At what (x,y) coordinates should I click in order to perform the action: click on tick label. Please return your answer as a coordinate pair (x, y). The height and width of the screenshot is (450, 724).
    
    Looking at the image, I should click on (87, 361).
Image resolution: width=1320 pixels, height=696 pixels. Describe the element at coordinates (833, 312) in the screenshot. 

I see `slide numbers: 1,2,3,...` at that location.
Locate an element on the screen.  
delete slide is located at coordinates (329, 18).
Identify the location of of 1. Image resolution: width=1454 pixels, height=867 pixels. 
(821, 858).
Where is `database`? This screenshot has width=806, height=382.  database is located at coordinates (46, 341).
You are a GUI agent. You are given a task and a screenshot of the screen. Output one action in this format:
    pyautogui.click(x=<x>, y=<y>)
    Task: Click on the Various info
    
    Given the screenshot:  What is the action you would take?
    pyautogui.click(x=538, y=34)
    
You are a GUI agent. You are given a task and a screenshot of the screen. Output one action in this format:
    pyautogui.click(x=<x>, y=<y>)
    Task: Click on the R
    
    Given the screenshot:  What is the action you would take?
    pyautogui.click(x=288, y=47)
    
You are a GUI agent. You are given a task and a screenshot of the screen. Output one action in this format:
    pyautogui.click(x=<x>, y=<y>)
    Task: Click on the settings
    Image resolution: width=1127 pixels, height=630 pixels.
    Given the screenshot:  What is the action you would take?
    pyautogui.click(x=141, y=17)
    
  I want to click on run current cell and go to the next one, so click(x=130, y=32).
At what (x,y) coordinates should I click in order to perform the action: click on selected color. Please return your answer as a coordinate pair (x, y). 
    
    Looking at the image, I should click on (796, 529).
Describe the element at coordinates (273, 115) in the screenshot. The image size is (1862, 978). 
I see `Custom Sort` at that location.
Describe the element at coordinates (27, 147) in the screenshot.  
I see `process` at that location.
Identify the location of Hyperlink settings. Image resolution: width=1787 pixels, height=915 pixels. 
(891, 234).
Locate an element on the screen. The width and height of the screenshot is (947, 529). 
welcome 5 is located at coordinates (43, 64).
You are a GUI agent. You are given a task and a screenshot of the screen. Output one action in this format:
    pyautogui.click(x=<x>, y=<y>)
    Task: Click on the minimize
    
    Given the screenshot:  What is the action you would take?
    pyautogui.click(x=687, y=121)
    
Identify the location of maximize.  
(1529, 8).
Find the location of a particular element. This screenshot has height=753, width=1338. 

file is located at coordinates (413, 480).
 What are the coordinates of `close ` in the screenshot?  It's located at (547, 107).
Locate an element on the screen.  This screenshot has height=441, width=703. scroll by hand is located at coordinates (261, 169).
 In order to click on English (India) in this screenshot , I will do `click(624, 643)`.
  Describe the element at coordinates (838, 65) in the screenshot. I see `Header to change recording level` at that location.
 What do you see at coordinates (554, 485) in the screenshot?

Exercise directions:
Return the entire listing above, line for line, with nothing changed.

Written response:
At what (x,y) coordinates should I click in order to perform the action: click on tick label. Please return your answer as a coordinate pair (x, y). The height and width of the screenshot is (450, 724).
    
    Looking at the image, I should click on (87, 361).
Image resolution: width=1320 pixels, height=696 pixels. Describe the element at coordinates (833, 312) in the screenshot. 

I see `slide numbers: 1,2,3,...` at that location.
Locate an element on the screen.  
delete slide is located at coordinates (329, 18).
Identify the location of of 1. Image resolution: width=1454 pixels, height=867 pixels. 
(821, 858).
Where is `database`? This screenshot has width=806, height=382.  database is located at coordinates (46, 341).
You are a GUI agent. You are given a task and a screenshot of the screen. Output one action in this format:
    pyautogui.click(x=<x>, y=<y>)
    Task: Click on the Various info
    
    Given the screenshot:  What is the action you would take?
    pyautogui.click(x=538, y=34)
    
You are a GUI agent. You are given a task and a screenshot of the screen. Output one action in this format:
    pyautogui.click(x=<x>, y=<y>)
    Task: Click on the R
    
    Given the screenshot:  What is the action you would take?
    pyautogui.click(x=288, y=47)
    
You are a GUI agent. You are given a task and a screenshot of the screen. Output one action in this format:
    pyautogui.click(x=<x>, y=<y>)
    Task: Click on the settings
    Image resolution: width=1127 pixels, height=630 pixels.
    Given the screenshot:  What is the action you would take?
    pyautogui.click(x=141, y=17)
    
  I want to click on run current cell and go to the next one, so click(x=130, y=32).
At what (x,y) coordinates should I click in order to perform the action: click on selected color. Please return your answer as a coordinate pair (x, y). 
    
    Looking at the image, I should click on (796, 529).
Describe the element at coordinates (273, 115) in the screenshot. The image size is (1862, 978). 
I see `Custom Sort` at that location.
Describe the element at coordinates (27, 147) in the screenshot.  
I see `process` at that location.
Identify the location of Hyperlink settings. Image resolution: width=1787 pixels, height=915 pixels. 
(891, 234).
Locate an element on the screen. The width and height of the screenshot is (947, 529). 
welcome 5 is located at coordinates (43, 64).
You are a GUI agent. You are given a task and a screenshot of the screen. Output one action in this format:
    pyautogui.click(x=<x>, y=<y>)
    Task: Click on the minimize
    
    Given the screenshot:  What is the action you would take?
    pyautogui.click(x=687, y=121)
    
Identify the location of maximize.  
(1529, 8).
Find the location of a particular element. This screenshot has height=753, width=1338. 

file is located at coordinates (413, 480).
 What are the coordinates of `close ` in the screenshot?  It's located at (547, 107).
Locate an element on the screen.  This screenshot has height=441, width=703. scroll by hand is located at coordinates (261, 169).
 In order to click on English (India) in this screenshot , I will do `click(624, 643)`.
  Describe the element at coordinates (838, 65) in the screenshot. I see `Header to change recording level` at that location.
 What do you see at coordinates (554, 485) in the screenshot?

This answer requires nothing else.